July 29th marked the completion of one year of the new National Education Policy.
The policy document was launched in 2020, paving the way for transformational reforms in school and higher education systems, improve understanding and employability of graduates in the country and to make India a global knowledge superpower.
To mark one year of these reforms, Prime Minister Narendra Modi addressed policy makers in the domain of education and skill development, students and teachers.
The Prime Minister also launched multiple initiatives in the education sector such as the
academic bank of credit that will provide multiple entry and exit options for students in higher education
first year engineering programmes in regional languages
guidelines for internationalization of higher education
The National Digital Education Architecture (NDEAR) and the National Education Technology Forum (NETF) were also launched at the event.
These initiatives will help in realizing the goals of NEP 2020 and will make education more holistic, accessible, and affordable.
In this brief, the NEP policy and its dimensions are discussed to help understand how the NEP is being implemented and the structural reforms it aims to bring about to suit the 21st century needs in education.
Edited Excerpts from the debate
What has changed in one year?
Curricula have been tweaked in schools to include subjects such as financial literacy and artificial intelligence.
When it comes to the medium of instruction in schools and colleges, the mother tongue or a regional language has been introduced on a pilot basis.
What about promotion of official languages of India?
The key aspect of NEP 2020 was the promotion of all official languages of India, apart from English.
It was suggested that schools and higher education institutes give students the option to study in their mother tongues.
A few hundred schools in the country are now offering this option on a pilot basis.
The translation of books is under way.
Flexible entry and exit for college students
Allowing international institutes to set up campuses in India
Important initiatives in education sector
Kaushal Bharat, Kushal Bharat: Prime Minister Narendra Modi propelled the Skill India activity – ‘Kaushal Bharat, Kushal Bharat’.

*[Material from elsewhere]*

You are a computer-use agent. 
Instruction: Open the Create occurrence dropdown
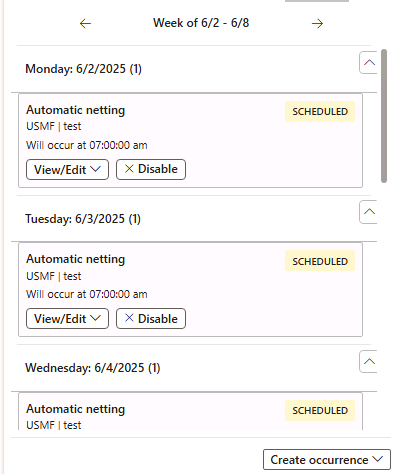(x=327, y=460)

Under this initiative, the government has set itself an objective of preparing 400 million natives by 2022 that would empower them to discover occupations.
The initiatives propelled incorporate different projects like:
Pradhan Mantri Kaushal Vikas Yojana (PMKVY)
National Policy for Skill Development and Entrepreneurship 2015
Skill Loan Scheme
National Skill Development Mission
Pradhan Mantri Kaushal Vikas Yojana (PMKVY) is the flagship program under the Skill India Initiative.
In recent years, India’s education sector has considered a host of reforms and accelerated economic outlays. These reforms could perchance transform India into a knowledge haven. Especially reforms through NEP will probably lead to extensive increment in education in the country.
India’s national education policies
India has total three NEPs to date
The first came in 1968.
The second in 1986, under Indira Gandhi and Rajiv Gandhi respectively
The NEP of 1986 was revised in 1992 when P V Narasimha Rao was Prime Minister.
The third is the NEP 2020.
What is National Education Policy 2020?
The National Education Policy 2020 was revised after 34 years to meet the changing needs of Indian and international education standards.
Equitable and Inclusive Education: It aimed at ensuring that no child loses any opportunity to learn and excel because of the circumstances of birth or background.
NEP 2020 envisages clear, separate systems for policymaking, regulation, operations, and academic matters.
It is built on the foundational pillars of Access, Equity, Quality, Affordability and Accountability.
Increase GER to 50 % by 2035:
NEP 2020 aims to increase the Gross Enrolment Ratio in higher education including vocational education from 26.3% (2018) to 50% by 2035. 3.5 Crore new seats will be added to Higher education institutions.